Sailfish OS nasce come un sistema aperto basato sulla semplicità e sulla totale rivoluzione dal punto di vista dell’interfaccia grafica. Riprende molto ciò che avveniva in campo Nokia con l’N9 (dispositivo MeeGo) e lo adatta a quelle che sono le esigenze di oggi, ovvero design semplice e intuitivo, e gestures via touchscreen funzionali, diverse da quelle viste e straviste su iOS e Android.
Nonostante ciò, è comunque in grado di eseguire applicazioni Android-based, oltre a quelle scritte in HTML5. Dispone inoltre di un SDK per gli sviluppatori rilasciato proprio qualche giorno fa, quindi non risulta assolutamente frammentato, anzi. Con l’espansione del progetto Jolla, Sailfish potrebbe diventare una realtà universale anche su tablet, computer, e simili (un po’ come avviene per Ubuntu per intenderci), e interfacciarsi così a più diverse tipologie di elaboratori.

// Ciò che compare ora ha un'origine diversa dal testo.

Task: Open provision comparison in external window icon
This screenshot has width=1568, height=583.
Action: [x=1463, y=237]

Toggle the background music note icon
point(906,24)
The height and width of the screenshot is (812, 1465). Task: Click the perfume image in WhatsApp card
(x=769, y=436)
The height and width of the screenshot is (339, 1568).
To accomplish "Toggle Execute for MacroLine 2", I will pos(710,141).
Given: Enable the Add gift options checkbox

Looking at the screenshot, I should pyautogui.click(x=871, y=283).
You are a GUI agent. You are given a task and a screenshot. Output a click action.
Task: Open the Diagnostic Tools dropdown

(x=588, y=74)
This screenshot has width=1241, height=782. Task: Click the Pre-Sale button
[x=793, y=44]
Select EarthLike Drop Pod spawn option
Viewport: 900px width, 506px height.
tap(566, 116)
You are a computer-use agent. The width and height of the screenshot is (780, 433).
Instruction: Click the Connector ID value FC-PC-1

Le esigenze degli utenti sono fondamentali. Per Jolla queste si colmano con un sistema pratico e originale.
La struttura dell’interfaccia è l’essenza dell’OS. Questa è prettamente verticale, e si suddivide principalmente in tre zone: la schermata di notifica, quella di multitasking, e quella delle applicazioni. Nella prima è presente una serie verticale di icone tramite le quali sarà possibile accedere a tutti gli eventi più importanti ancora non visualizzati, come messaggi non letti e telefonate perse. Facendo uno swipe verso sinistra apparirà il menu degli eventi, paragonabile all’attuale centro notifiche implementato nei concorrenti sistemi, ma improntato più in forma “cronologica”. Facendo swype dall’alto verso il basso invece ciò che apparirà è una lista di funzioni preferite da attivare subito (modalità silenzioso, fotocamera, e altre scelte dall’utente).
Nella schermata di multitasking invece sono presenti le applicazioni aperte in esecuzione. Queste sono poste all’interno di particolari cover rettangolari in grado di interagire con l’utente tramite swipe e tap classici. E’ possibile ad esempio aprire il lettore musicale, passare in multitasking alle applicazioni aperte, e interagire tramite swype con la cover dedicata che occupa una porzione di schermo e fermare la riproduzione o passare al brano successivo. E’ davvero interessante questa concezione di side-by-side, sicuramente molto alternativa.
L’ultima schermata è quella comune delle applicazioni, volgarmente definibile oggi come il semplice menu. Qui le novità sono davvero poche, ma in compenso il quantitativo di elementi originali in tutte le altre zone della UI è impressionante. Sailfish, semplice ed elegante, è davvero originale. Il suo impiego è oltretutto pensato per utilizzare gli smartphone con una sola mano, quindi mirato alla praticità (almeno finché rimarrà su smartphone).
L’OS sta ottenendo lentamente svariati consensi. Lo scopo di Jolla è quello di vendere il proprio prodotto tramite licenza ad altre case produttrici (proprio come avviene per Androie) e, parallelamente però, vendere anche i propri prodotti esclusivi basati su Sailfish. Non possiamo che fargli gli auguri: i presupposti per ottenere i risultati ci sono tutti. MeeGo può ancora fare bene.